A:大胆猜想合法点不会很多,于是暴力检验,一旦发现不合法就break,可以random_shuffle一下。
#include<iostream>
#include<cstdio>
#include<cmath>
#include<ctime>
#include<cstdlib>
#include<cstring>
#include<algorithm>
using namespace std;
#define ll long long
#define N 1010
char getc(){char c=getchar();while ((c<'A'||c>'Z')&&(c<'a'||c>'z')&&(c<'0'||c>'9')) c=getchar();return c;}
int gcd(int n,int m){return m==0?n:gcd(m,n%m);}
int read()
{
int x=0,f=1;char c=getchar();
while (c<'0'||c>'9') {if (c=='-') f=-1;c=getchar();}
while (c>='0'&&c<='9') x=(x<<1)+(x<<3)+(c^48),c=getchar();
return x*f;
}
int n,ans[N],cnt;
struct data{int x[5],i;
}a[N];
signed main()
{
#ifndef ONLINE_JUDGE
freopen("a.in","r",stdin);
freopen("a.out","w",stdout);
#endif
n=read();
for (int i=1;i<=n;i++)
{
a[i].i=i;
for (int j=0;j<5;j++) a[i].x[j]=read();
}
srand(time(0));
random_shuffle(a+1,a+n+1);
for (int i=1;i<=n;i++)
{
for (int j=1;j<=n;j++)
for (int k=1;k<j;k++)
{
int s=0;
for (int x=0;x<5;x++) s+=(a[j].x[x]-a[i].x[x])*(a[k].x[x]-a[i].x[x]);
if (s>0) goto out;
}
ans[++cnt]=a[i].i;
out:;
}
cout<<cnt<<endl;
sort(ans+1,ans+cnt+1);
for (int i=1;i<=cnt;i++) cout<<ans[i]<<' ';
return 0;
//NOTICE LONG LONG!!!!!
}
B:暴力的想法是枚举最后所有数的gcd的某个质因子。于是考虑乱搞,先求出每个质数是多少个数的公共因子,显然可以得到只删数的最优答案;并且注意到要使所有数都变成偶数需要的代价不会超过nY看起来很优秀,于是对其也先算一下。然后按照出现次数从大到小枚举每个质数,如果(n-cnt)*Y都不优于当前答案就不进行暴力检验。复杂度玄学。

________

→ 任务要求
a. 按这篇题解的B部分,让所有数都变成偶数需要的代价不会超过多少?
b. 接着这篇题解的最后一句往下写。
这些数据行取自另一个来源。

→ 所给数据
________

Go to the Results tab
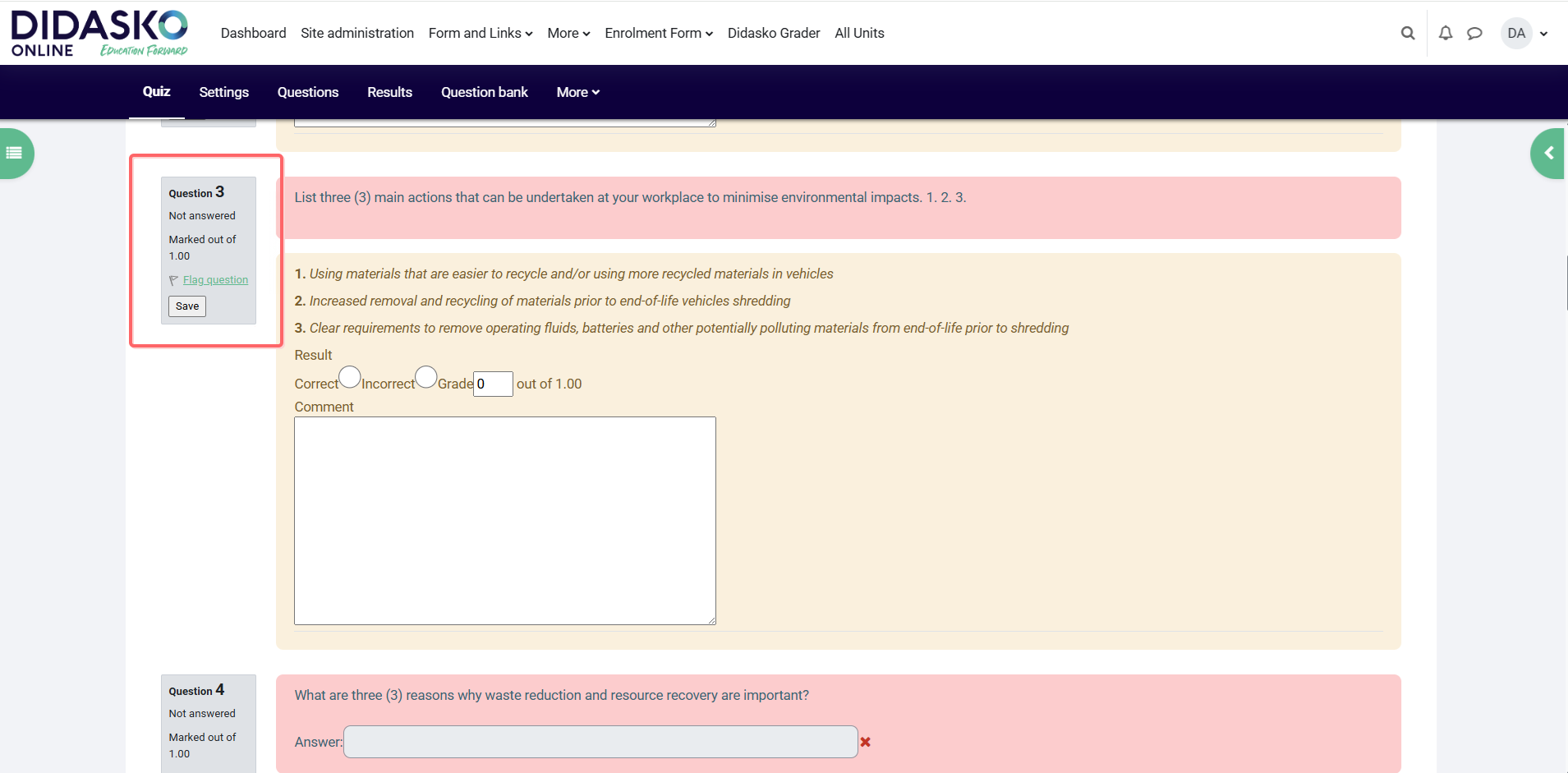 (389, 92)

________

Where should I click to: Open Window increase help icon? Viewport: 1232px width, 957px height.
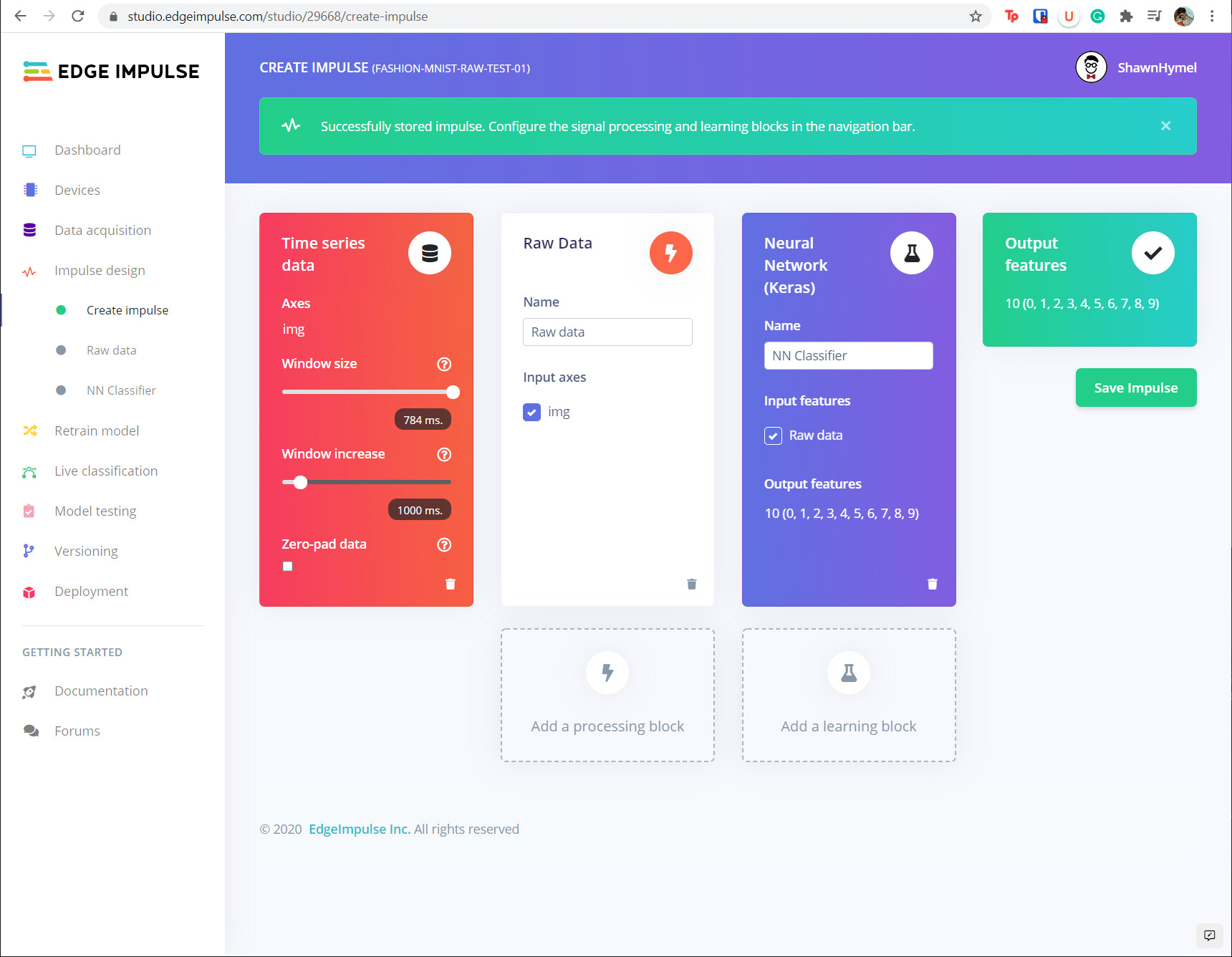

________

→ 参考答案
a. 不会超过nY。

b.
#include<iostream>
#include<cstdio>
#include<cmath>
#include<ctime>
#include<cstdlib>
#include<cstring>
#include<algorithm>
using namespace std;
#define ll long long
#define N 500010
char getc(){char c=getchar();while ((c<'A'||c>'Z')&&(c<'a'||c>'z')&&(c<'0'||c>'9')) c=getchar();return c;}
int gcd(int n,int m){return m==0?n:gcd(m,n%m);}
int read()
{
int x=0,f=1;char c=getchar();
while (c<'0'||c>'9') {if (c=='-') f=-1;c=getchar();}
while (c>='0'&&c<='9') x=(x<<1)+(x<<3)+(c^48),c=getchar();
return x*f;
}
int n,X,Y,a[N],p[N<<1],prime[N],c[N<<1],id[N<<1],cnt;
bool flag[N<<1];
ll ans=0;
bool cmp(const int&a,const int&b)
{
return c[a]>c[b];
}
ll calc(int p)
{
ll s=0;
for (int i=1;i<=n;i++) s+=min(1ll*X,1ll*(p-a[i]%p)%p*Y);
return s;
}
signed main()
{
#ifndef ONLINE_JUDGE
freopen("a.in","r",stdin);
freopen("a.out","w",stdout);
#endif
n=read(),X=read(),Y=read();
for (int i=1;i<=n;i++) a[i]=read();
flag[1]=1;
for (int i=2;i<=1000000;i++)
{
if (!flag[i]) prime[++cnt]=i,p[i]=i;
for (int j=1;j<=cnt&&prime[j]*i<=1000000;j++)
{
flag[prime[j]*i]=1;
p[prime[j]*i]=prime[j];
if (i%prime[j]==0) break;
}
}
for (int i=1;i<=n;i++)
{
int u=a[i],P[40],t=0;
while (u>1) P[++t]=p[u],u/=p[u];
sort(P+1,P+t+1);
t=unique(P+1,P+t+1)-P-1;
for (int j=1;j<=t;j++) c[P[j]]++;
}
for (int i=1;i<=cnt;i++) id[i]=prime[i];
sort(id+1,id+cnt+1,cmp);
ans=1ll*X*(n-c[id[1]]);
ans=min(ans,calc(2));
for (int i=1;i<=cnt;i++)
if (1ll*Y*(n-c[id[i]])<ans) ans=min(ans,calc(id[i]));
cout<<ans;
return 0;
//NOTICE LONG LONG!!!!!
}
C:显然每个质因子是不相关的独立游戏。对于每一个质因子,当前状态只与各幂次是否出现有关。容易想到计算sg函数找找规律,发现非常困难,于是直接每次暴力算sg就过了。复杂度不会证。
#include<iostream>
#include<cstdio>
#include<cmath>
#include<ctime>
#include<cstdlib>
#include<cstring>
#include<algorithm>
#include<map>
using namespace std;
#define ll long long
#define N 10010
char getc(){char c=getchar();while ((c<'A'||c>'Z')&&(c<'a'||c>'z')&&(c<'0'||c>'9')) c=getchar();return c;}
int gcd(int n,int m){return m==0?n:gcd(m,n%m);}
int read()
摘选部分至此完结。